- **BRIEF**
Transcribe exactly the lines that fall between the one holding "[Ученые раскрыли секрет" and the one holding "[Новогодняя ночь 2029", inclusive, from the entries below.

- **GIVEN RECORDS**
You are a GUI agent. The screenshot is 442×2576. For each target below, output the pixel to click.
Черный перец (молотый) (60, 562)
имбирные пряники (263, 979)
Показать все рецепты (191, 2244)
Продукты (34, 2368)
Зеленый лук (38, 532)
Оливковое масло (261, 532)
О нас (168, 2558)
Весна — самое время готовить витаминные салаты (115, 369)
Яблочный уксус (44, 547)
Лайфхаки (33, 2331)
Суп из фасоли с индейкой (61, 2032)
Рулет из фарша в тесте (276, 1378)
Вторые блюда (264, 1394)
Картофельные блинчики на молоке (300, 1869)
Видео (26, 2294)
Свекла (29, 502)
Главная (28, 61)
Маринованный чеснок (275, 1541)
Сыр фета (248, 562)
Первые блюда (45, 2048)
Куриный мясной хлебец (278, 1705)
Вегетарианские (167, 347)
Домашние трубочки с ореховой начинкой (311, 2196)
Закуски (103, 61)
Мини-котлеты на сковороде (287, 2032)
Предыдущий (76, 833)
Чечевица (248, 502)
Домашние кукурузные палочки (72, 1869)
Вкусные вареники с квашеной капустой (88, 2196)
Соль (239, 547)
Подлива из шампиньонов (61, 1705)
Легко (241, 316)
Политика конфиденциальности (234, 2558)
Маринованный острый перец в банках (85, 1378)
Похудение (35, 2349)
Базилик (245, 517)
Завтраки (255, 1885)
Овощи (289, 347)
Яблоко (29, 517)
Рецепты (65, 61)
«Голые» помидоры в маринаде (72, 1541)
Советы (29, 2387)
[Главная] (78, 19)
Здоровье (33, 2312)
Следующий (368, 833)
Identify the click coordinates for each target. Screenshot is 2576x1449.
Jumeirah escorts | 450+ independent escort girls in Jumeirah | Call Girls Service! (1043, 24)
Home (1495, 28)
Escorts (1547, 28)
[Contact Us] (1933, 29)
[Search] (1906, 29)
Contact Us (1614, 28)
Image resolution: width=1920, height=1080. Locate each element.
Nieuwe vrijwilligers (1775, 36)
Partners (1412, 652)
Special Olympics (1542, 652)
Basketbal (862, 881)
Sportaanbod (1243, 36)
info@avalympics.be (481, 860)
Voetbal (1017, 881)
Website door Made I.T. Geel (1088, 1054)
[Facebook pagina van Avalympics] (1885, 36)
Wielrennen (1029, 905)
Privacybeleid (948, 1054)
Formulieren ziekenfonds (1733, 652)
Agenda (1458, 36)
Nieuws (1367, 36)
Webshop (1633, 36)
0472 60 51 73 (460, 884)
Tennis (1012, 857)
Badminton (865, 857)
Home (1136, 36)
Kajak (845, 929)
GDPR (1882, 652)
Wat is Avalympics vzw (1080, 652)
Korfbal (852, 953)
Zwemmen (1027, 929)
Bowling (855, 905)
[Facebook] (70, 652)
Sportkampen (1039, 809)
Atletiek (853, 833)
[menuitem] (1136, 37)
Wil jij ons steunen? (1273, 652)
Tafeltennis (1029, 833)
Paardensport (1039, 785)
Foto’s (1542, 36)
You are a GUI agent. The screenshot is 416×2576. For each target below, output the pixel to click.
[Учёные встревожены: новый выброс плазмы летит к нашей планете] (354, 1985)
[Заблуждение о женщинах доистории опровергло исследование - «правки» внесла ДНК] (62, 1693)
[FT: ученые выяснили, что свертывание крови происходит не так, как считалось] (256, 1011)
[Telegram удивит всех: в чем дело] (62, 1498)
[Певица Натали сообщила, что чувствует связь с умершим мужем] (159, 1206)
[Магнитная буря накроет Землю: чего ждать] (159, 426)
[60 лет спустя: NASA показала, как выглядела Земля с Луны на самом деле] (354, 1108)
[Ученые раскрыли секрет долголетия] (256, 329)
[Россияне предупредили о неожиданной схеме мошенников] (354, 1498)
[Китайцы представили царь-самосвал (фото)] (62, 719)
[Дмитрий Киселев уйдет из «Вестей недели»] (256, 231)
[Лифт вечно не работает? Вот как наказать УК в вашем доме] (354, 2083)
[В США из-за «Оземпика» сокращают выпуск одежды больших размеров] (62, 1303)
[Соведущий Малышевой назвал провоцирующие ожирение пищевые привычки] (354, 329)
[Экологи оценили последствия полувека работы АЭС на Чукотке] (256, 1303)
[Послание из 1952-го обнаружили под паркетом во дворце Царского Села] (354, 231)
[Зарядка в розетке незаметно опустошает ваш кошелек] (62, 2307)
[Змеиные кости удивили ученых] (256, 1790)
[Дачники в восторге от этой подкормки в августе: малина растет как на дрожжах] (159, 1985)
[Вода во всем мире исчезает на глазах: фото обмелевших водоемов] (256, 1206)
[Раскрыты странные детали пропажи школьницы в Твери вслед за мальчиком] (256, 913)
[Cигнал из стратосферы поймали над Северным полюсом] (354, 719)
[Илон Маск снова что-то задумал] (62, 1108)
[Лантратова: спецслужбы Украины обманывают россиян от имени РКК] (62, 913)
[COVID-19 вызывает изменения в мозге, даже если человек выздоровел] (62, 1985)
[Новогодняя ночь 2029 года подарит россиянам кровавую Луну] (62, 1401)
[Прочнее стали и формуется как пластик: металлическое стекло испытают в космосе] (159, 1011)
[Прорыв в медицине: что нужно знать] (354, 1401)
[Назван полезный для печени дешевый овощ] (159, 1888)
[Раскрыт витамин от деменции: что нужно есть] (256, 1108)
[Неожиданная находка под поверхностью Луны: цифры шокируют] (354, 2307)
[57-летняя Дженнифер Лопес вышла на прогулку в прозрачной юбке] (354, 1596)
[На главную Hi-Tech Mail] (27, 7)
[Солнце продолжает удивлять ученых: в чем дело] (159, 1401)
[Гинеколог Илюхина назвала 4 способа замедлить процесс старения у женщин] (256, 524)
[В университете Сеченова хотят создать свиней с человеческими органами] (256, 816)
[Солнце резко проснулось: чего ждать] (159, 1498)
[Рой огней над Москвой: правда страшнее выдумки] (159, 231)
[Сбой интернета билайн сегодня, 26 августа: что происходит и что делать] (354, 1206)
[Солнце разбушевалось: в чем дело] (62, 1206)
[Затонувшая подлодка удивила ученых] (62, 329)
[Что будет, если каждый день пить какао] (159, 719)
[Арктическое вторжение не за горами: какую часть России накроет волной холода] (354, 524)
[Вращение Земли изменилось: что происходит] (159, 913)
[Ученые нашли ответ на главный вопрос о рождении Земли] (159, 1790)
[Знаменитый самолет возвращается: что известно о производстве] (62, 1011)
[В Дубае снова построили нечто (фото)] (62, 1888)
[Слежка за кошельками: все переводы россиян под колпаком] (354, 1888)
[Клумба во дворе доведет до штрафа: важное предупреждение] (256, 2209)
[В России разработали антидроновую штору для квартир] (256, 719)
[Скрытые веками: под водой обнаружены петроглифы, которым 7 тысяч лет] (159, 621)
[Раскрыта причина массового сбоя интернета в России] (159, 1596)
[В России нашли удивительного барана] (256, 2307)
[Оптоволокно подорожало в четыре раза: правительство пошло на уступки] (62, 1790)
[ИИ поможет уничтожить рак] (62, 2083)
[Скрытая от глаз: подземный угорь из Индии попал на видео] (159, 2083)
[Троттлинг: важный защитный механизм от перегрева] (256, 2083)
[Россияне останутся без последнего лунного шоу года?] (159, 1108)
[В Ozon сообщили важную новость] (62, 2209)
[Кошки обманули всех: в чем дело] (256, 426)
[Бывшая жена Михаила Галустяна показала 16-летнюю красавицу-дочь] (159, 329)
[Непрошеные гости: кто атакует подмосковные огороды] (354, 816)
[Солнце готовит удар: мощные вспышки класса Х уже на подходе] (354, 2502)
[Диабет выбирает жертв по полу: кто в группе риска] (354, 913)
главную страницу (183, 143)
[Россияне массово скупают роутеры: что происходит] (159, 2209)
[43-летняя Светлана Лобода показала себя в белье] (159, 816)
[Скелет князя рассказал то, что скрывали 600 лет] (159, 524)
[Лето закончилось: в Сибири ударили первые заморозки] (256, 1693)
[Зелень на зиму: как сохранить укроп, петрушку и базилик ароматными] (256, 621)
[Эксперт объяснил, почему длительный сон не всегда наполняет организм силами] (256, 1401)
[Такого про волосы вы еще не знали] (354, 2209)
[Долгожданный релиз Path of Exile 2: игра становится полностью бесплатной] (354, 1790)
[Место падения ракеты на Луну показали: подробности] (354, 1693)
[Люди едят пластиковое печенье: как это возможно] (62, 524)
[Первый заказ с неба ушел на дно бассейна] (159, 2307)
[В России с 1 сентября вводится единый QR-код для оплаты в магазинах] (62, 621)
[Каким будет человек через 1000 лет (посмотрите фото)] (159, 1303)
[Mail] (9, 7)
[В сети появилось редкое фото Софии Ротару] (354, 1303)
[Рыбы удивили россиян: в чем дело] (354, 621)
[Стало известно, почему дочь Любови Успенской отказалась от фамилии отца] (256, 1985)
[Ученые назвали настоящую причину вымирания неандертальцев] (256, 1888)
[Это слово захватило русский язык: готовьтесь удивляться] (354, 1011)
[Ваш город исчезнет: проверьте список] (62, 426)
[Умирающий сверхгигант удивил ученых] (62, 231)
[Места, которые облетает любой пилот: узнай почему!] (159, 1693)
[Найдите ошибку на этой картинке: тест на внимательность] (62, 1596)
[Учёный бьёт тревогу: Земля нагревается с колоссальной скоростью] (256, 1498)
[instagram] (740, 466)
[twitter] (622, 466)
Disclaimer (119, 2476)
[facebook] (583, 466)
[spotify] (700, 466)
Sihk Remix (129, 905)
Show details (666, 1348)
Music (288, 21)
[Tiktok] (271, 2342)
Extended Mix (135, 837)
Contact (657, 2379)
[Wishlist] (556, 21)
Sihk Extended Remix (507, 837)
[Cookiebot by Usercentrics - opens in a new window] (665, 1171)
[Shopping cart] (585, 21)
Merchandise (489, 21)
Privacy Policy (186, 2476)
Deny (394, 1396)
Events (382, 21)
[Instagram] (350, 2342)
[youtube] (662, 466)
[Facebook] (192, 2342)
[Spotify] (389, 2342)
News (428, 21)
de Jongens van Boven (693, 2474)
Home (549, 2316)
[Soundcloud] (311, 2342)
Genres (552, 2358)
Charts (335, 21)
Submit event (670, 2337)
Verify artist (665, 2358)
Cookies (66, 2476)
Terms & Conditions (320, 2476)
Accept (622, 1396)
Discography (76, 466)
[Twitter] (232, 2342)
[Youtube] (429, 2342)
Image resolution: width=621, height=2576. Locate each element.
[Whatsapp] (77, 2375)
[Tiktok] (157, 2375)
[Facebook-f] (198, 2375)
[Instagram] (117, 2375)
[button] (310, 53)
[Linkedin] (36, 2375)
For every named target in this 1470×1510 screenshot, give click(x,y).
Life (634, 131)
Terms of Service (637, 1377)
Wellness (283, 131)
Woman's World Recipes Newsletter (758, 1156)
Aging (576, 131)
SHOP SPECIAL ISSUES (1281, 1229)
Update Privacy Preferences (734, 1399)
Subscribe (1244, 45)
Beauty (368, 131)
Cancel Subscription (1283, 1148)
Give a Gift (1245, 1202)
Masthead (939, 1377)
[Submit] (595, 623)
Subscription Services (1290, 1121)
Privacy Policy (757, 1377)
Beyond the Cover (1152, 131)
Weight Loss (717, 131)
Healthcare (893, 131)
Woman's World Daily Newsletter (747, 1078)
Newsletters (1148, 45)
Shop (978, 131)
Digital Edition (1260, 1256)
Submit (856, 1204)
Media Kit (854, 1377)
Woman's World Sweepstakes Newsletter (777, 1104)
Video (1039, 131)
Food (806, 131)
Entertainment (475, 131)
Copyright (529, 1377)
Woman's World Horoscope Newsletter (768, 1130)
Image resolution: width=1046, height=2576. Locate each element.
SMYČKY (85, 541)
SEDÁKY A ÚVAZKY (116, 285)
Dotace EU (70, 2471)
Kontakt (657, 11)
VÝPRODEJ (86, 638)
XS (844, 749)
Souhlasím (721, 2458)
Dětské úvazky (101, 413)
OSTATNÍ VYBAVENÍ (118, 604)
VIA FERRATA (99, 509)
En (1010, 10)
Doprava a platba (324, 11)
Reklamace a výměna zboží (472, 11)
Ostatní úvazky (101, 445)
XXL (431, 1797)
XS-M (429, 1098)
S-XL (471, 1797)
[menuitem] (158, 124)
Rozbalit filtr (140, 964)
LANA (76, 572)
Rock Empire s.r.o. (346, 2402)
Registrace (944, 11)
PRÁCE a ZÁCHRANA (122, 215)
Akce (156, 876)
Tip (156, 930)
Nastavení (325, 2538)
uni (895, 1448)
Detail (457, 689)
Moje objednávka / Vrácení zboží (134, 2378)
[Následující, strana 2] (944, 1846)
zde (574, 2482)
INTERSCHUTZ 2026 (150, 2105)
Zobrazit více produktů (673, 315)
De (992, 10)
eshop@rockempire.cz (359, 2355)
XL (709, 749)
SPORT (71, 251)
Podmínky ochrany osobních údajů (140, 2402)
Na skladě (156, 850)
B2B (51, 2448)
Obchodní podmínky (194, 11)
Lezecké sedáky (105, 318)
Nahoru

- **REPLY TO THE EXERCISE**
[Ученые раскрыли секрет долголетия] (256, 329)
[Россияне предупредили о неожиданной схеме мошенников] (354, 1498)
[Китайцы представили царь-самосвал (фото)] (62, 719)
[Дмитрий Киселев уйдет из «Вестей недели»] (256, 231)
[Лифт вечно не работает? Вот как наказать УК в вашем доме] (354, 2083)
[В США из-за «Оземпика» сокращают выпуск одежды больших размеров] (62, 1303)
[Соведущий Малышевой назвал провоцирующие ожирение пищевые привычки] (354, 329)
[Экологи оценили последствия полувека работы АЭС на Чукотке] (256, 1303)
[Послание из 1952-го обнаружили под паркетом во дворце Царского Села] (354, 231)
[Зарядка в розетке незаметно опустошает ваш кошелек] (62, 2307)
[Змеиные кости удивили ученых] (256, 1790)
[Дачники в восторге от этой подкормки в августе: малина растет как на дрожжах] (159, 1985)
[Вода во всем мире исчезает на глазах: фото обмелевших водоемов] (256, 1206)
[Раскрыты странные детали пропажи школьницы в Твери вслед за мальчиком] (256, 913)
[Cигнал из стратосферы поймали над Северным полюсом] (354, 719)
[Илон Маск снова что-то задумал] (62, 1108)
[Лантратова: спецслужбы Украины обманывают россиян от имени РКК] (62, 913)
[COVID-19 вызывает изменения в мозге, даже если человек выздоровел] (62, 1985)
[Новогодняя ночь 2029 года подарит россиянам кровавую Луну] (62, 1401)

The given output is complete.